I just ran my first "real" race in a few years, meaning I didn't run with my younger kids encouraging them on. Instead, this time, my 17 year old son was with me for about 10 seconds, then blasted off ahead of me never to be seen again during a recent 5K. This is a milestone in that for the first "official" time, I couldn't hang with one of my kids. Now, he and I practice Kendo (Japanese fencing), and I know he's been better than me for a few years, even though we are the same rank. But we've never faced each other in a real match, so his mastery over his dad has been unofficial. To continue the story, the following morning I took my 14 year old daughter up to Tiger Mountain for a training hike. She learned last year that tackling difficult hikes without breaking in the legs makes for a tough first few days. So we blasted straight up the cable line for a couple thousand feet, tagged a second summit, and ran down for 30 minutes with no break. So what? you might ask. Well, again, a milestone was noted in that I wasn't throttling back to accommodate her...she hung with me the entire time. So it seems the days of "Super Dad" are gone, where I "never get tired" and am always the pillar of, well, anything.
This may seem normal for many people, but to put it in perspective, I have been probably more fit than the average weekend warrior. 40 minute 10k. 8:17 50 miler. 104 miles in 24 hours. Western States. Boston Marathon. STP (Seattle to Portland) bike ride in one day with 1 training ride. Wonderland Trail in 36 hours. Yada yada. I don't want this to sound like bragging, it's just to point out the difference, the realization that there is a new reality. A 25 minute 5K? I used to run a much faster pace for a marathon. So when something like this happens, I can't help but ask myself, what the hell happened to me?
Well, age for certain, and kids. Our lives change, priorities change, and as the kids got older, they consumed more of my time. Don't get me wrong, it's been a blast, and there is that part of me that beams with pride that my kids are besting their old man. Isn't this what we want to see, our offspring growing and surpassing us in all endeavors, including physical?
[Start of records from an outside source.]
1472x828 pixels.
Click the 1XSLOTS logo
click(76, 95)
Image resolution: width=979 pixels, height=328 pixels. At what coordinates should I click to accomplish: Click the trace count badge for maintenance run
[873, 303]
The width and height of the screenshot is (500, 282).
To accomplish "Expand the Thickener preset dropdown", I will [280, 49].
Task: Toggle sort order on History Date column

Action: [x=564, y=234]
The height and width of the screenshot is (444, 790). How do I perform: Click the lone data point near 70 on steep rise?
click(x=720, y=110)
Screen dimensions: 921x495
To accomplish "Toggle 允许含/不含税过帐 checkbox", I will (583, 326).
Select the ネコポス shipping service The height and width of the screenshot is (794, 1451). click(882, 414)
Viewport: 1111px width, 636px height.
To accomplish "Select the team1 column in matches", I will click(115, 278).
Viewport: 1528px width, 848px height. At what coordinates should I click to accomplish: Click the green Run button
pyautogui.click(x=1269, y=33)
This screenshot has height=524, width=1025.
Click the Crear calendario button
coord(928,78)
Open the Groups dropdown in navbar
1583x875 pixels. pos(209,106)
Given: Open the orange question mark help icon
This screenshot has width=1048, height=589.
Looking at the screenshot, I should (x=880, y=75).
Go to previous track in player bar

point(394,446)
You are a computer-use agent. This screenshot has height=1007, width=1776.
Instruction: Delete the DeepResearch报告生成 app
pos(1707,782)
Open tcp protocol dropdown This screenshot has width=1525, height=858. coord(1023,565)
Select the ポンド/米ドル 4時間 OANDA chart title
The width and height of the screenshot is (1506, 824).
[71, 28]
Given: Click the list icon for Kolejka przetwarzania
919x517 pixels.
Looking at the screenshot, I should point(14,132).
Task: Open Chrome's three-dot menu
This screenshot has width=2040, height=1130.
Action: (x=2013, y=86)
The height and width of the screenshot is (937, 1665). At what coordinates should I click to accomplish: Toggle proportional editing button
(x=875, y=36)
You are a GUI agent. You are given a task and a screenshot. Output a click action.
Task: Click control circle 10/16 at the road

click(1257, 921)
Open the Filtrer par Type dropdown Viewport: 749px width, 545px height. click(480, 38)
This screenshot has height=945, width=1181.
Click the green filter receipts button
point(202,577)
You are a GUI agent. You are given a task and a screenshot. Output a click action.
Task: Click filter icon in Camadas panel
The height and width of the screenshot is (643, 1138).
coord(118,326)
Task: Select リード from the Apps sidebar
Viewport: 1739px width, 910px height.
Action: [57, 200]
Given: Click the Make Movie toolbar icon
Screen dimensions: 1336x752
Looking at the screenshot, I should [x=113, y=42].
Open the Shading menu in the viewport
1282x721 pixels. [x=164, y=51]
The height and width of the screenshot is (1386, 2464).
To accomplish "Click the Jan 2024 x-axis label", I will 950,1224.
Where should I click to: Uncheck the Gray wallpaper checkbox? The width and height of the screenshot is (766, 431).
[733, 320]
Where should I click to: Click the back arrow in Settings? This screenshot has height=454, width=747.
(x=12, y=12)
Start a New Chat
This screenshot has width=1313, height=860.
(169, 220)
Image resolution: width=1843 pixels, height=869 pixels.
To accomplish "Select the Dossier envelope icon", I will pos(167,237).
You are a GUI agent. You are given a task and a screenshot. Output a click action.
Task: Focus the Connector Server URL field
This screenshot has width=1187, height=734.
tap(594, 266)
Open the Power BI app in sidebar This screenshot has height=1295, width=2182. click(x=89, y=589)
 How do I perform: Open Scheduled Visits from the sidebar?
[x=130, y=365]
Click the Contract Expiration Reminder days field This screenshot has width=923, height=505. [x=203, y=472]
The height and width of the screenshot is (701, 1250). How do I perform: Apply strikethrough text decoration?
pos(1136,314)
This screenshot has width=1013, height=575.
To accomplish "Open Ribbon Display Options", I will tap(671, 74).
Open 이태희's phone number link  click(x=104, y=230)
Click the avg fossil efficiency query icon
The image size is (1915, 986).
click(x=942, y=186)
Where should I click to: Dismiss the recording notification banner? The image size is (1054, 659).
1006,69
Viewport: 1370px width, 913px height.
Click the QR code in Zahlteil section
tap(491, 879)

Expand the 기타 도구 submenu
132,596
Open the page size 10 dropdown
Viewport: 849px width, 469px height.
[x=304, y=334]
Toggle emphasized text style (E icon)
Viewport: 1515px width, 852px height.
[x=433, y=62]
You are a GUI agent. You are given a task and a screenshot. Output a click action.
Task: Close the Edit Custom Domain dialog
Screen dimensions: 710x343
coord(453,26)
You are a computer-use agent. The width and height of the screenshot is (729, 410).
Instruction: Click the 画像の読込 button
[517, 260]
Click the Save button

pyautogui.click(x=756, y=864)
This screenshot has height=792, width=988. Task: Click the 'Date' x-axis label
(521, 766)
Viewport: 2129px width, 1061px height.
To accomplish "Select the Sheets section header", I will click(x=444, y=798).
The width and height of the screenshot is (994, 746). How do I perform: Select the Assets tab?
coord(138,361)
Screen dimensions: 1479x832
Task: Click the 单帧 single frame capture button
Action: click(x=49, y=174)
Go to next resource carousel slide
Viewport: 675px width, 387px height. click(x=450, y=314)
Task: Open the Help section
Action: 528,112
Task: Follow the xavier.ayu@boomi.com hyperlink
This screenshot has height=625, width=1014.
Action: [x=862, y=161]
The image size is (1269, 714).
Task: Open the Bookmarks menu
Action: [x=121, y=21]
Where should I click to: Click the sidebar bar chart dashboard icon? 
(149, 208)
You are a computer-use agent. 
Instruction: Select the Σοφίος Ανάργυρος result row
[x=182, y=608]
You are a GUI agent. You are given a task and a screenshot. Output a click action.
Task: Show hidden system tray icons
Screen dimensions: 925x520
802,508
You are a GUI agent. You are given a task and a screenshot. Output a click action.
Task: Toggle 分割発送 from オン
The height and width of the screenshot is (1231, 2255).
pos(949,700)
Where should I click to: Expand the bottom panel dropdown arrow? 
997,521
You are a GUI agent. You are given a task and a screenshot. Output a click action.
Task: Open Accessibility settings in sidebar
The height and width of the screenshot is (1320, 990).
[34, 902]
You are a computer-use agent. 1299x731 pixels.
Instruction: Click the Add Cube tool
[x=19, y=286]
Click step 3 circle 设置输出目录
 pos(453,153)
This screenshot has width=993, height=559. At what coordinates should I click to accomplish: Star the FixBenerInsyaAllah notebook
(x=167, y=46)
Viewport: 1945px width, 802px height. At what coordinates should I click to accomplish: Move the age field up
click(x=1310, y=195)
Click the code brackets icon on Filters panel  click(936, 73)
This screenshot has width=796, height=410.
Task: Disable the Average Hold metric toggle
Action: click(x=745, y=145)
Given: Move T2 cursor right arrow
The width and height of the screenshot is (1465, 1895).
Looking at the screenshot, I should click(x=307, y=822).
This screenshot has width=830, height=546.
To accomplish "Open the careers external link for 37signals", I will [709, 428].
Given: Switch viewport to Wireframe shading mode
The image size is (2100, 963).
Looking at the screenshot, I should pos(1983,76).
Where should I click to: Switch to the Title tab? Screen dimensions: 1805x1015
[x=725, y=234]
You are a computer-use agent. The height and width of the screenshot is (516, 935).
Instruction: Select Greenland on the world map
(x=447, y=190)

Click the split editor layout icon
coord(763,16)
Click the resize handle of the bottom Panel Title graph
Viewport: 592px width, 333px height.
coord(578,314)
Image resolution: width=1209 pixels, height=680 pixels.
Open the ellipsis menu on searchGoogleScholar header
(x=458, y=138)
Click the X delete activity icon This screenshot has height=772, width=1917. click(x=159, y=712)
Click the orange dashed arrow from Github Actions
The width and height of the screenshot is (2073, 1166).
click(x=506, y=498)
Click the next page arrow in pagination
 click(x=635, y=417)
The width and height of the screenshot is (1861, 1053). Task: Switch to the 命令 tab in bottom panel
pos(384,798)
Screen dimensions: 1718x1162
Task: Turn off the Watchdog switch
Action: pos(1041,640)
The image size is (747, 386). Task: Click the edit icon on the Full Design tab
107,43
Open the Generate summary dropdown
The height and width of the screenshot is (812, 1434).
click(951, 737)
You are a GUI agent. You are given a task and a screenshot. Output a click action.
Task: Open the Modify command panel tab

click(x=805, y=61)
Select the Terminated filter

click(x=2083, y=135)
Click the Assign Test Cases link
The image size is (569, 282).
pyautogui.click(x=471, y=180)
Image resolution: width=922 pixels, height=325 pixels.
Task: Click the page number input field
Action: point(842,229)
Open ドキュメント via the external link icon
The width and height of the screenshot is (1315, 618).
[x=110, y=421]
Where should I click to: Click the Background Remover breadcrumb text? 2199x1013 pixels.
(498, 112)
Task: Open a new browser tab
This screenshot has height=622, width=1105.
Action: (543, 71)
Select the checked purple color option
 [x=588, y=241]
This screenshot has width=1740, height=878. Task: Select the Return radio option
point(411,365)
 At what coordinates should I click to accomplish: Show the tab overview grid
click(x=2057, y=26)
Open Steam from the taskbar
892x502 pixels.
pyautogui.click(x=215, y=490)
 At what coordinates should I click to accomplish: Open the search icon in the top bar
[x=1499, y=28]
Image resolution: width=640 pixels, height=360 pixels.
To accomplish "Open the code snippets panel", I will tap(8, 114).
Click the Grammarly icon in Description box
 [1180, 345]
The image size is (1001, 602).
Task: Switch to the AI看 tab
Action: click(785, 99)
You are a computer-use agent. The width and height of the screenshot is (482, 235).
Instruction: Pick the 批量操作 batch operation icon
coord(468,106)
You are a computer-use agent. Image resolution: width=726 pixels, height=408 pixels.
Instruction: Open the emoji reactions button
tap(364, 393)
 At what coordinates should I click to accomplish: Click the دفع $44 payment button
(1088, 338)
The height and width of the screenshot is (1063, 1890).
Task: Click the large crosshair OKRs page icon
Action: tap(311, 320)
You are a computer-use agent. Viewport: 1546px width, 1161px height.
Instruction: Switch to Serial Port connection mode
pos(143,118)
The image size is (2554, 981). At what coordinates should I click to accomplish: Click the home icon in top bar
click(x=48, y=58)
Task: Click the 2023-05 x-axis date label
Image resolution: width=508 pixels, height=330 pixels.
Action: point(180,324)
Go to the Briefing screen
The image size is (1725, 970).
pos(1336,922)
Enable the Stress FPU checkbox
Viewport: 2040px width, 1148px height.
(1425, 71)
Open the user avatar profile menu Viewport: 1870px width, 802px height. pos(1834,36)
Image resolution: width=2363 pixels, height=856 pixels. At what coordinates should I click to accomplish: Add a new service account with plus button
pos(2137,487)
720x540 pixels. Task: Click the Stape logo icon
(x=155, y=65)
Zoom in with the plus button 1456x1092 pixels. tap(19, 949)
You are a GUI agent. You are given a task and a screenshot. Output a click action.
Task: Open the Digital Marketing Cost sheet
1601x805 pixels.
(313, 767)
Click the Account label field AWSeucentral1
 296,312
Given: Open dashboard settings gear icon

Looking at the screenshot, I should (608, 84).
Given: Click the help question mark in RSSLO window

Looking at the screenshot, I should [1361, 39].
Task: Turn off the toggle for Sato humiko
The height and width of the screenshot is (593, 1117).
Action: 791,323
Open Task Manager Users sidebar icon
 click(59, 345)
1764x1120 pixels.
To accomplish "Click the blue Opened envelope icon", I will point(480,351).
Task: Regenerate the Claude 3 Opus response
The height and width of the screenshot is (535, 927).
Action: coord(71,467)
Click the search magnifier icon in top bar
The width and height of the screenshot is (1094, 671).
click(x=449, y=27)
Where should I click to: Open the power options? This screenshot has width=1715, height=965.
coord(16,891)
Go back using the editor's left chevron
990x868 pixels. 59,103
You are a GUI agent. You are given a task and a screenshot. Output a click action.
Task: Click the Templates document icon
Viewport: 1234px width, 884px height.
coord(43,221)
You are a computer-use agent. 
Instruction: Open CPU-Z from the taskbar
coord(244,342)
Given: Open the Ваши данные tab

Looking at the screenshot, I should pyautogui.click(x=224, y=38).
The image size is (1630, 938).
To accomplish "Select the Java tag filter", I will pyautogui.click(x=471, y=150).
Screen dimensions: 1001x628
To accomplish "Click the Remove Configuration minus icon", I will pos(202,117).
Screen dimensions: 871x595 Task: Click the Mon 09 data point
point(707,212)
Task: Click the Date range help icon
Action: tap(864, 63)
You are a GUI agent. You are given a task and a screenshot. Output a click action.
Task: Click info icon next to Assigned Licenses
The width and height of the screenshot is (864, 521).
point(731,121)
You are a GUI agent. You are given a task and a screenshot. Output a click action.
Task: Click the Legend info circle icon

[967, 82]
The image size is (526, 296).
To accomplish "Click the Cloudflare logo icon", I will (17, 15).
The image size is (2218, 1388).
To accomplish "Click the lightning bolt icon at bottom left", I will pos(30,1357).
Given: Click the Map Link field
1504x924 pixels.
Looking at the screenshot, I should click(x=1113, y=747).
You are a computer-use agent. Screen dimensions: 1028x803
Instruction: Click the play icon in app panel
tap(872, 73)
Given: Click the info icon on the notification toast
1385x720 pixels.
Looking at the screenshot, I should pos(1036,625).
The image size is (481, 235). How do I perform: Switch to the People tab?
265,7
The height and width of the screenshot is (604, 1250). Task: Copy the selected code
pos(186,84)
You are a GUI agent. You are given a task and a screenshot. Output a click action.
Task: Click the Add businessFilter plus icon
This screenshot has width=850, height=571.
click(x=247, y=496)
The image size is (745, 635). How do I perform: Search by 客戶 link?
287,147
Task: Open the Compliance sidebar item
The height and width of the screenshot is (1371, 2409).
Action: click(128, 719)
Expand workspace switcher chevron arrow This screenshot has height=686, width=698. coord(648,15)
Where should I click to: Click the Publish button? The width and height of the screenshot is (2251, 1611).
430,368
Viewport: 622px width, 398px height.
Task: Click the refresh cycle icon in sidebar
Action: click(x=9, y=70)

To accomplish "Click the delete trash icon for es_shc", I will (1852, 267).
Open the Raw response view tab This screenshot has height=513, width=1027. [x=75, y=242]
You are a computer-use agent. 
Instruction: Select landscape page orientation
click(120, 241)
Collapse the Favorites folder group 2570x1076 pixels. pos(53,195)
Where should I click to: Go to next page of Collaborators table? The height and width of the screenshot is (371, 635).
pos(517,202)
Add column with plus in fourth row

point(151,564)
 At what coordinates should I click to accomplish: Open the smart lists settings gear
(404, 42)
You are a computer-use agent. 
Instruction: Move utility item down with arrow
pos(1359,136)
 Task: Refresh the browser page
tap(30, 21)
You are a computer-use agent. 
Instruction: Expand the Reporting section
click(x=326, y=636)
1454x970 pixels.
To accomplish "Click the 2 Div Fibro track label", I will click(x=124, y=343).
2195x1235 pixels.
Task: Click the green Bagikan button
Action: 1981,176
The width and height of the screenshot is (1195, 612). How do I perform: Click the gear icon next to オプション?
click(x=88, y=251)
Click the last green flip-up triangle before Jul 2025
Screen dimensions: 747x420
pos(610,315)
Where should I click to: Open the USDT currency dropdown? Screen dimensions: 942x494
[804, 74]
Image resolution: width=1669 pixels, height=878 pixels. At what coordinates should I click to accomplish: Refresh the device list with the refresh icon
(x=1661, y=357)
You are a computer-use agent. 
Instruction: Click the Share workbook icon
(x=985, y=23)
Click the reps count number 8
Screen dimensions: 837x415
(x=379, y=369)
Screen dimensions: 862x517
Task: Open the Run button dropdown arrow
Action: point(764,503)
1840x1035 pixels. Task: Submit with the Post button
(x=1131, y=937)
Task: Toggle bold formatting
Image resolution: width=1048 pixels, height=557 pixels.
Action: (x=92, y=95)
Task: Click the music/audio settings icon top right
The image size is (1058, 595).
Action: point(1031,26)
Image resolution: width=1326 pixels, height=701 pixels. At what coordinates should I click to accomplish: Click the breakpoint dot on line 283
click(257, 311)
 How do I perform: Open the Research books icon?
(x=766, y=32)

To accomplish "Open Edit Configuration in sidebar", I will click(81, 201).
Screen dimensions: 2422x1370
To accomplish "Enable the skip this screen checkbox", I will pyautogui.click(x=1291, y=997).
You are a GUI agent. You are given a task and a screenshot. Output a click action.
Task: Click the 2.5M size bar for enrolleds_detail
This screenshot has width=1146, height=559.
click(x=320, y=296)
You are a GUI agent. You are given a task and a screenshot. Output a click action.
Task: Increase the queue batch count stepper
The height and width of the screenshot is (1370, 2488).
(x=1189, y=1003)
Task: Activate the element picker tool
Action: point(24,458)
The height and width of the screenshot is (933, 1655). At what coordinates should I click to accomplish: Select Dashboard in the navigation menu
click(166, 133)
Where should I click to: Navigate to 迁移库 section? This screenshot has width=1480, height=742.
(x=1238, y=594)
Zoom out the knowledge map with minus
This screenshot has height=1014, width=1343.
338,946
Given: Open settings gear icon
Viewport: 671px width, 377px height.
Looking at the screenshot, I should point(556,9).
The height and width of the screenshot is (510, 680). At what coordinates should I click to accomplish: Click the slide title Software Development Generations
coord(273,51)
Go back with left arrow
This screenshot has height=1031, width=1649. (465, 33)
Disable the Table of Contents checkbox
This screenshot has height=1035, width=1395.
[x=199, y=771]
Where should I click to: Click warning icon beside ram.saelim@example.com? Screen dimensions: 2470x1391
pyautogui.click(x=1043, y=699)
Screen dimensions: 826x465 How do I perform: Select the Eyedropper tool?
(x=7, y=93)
Its just that these past few days have driven home the realization of my own deterioration. These two events with the kids were preceded by a solo Camp Muir hike where I realized that it took me as long to ascend to Muir as it did for me to do the round trip in the past.
Now I'm not wallowing in self pity, as I realize that over the past 5 years or so I have drastically reduced training tending to the busy family life. Thank goodness the Kendo has kept me in some sort of shape. The larger issue is, in my opinion, our tendency to stop "exploring" as we age. It seems a natural state to stay within your comfort zone as we get older. How many times have you referenced an older relative or heard a phrase like "likes their routine?" So this gets to the meat of my ramblings, which is the importance of challenging ourselves during the Geriatric, to step out of our comfort zones, essentially to make ourselves do something that is much easier to avoid. Get up at 4 AM and drive to some trailhead when the weather is not perfect, maybe be a little cold and uncomfortable? At 20, no sweat. At 50, you start to think about the alternative of sleeping in a little more, getting that nice cup-o-java, maybe go to the gym and hit the treadmill for 30 minutes to allay your guilt of not going outside to exercise. 'Cause face it, we're all a bunch of wimps. Sidewalks, air conditioning, heat, instant water, heated leather seats, umbrellas, carpet, beds, comfy chairs, TV, internet, etc. We lead pampered and sheltered lives, whether you're borderline poverty wages or a millionaire.
I'm not going to give up easily. My kid's kicking my butt only makes me realize that I need to work harder, to make myself workout when I don't want to, to do things that are outside my comfort zone, so that at the very least, I can continue to do challenging hikes with them or go run a race where they don't have to wait too long snacking on bananas and free 'aide for Dad to appear at the finish line. In Japan I saw a 92 year old man doing Kendo, and he moved pretty well. He would later say how he has to be careful when he walks in everyday life but how he feels at ease on the Kendo floor and has no worries of falling. It makes one realize that it doesn't matter what you do, just do something. It doesn't matter how long it took, if you read about an 80 year old summiting Mt Rainier, it's impressive. But only because it's unusual, it's not the norm. If we all continued to hike and climb after 50, then this would be a normal occurrence. Don't stop doing.